**EXERCISE REQUIREMENTS:**
Please copy out the lines from the one containing "You are a GUI" to the one containing "I will pos(416,211).", both included, without changing anything.

**RECORDS SHOWN:**
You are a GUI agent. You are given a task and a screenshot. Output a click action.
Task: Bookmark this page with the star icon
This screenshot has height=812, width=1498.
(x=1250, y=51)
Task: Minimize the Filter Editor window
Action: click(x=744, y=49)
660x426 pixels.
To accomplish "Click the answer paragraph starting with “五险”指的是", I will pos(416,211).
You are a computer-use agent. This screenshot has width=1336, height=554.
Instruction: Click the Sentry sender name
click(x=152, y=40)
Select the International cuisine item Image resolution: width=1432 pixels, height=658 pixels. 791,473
...
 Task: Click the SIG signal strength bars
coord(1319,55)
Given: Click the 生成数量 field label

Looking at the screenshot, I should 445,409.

**THE REPLY:**
You are a GUI agent. You are given a task and a screenshot. Output a click action.
Task: Bookmark this page with the star icon
This screenshot has height=812, width=1498.
(x=1250, y=51)
Task: Minimize the Filter Editor window
Action: click(x=744, y=49)
660x426 pixels.
To accomplish "Click the answer paragraph starting with “五险”指的是", I will pos(416,211).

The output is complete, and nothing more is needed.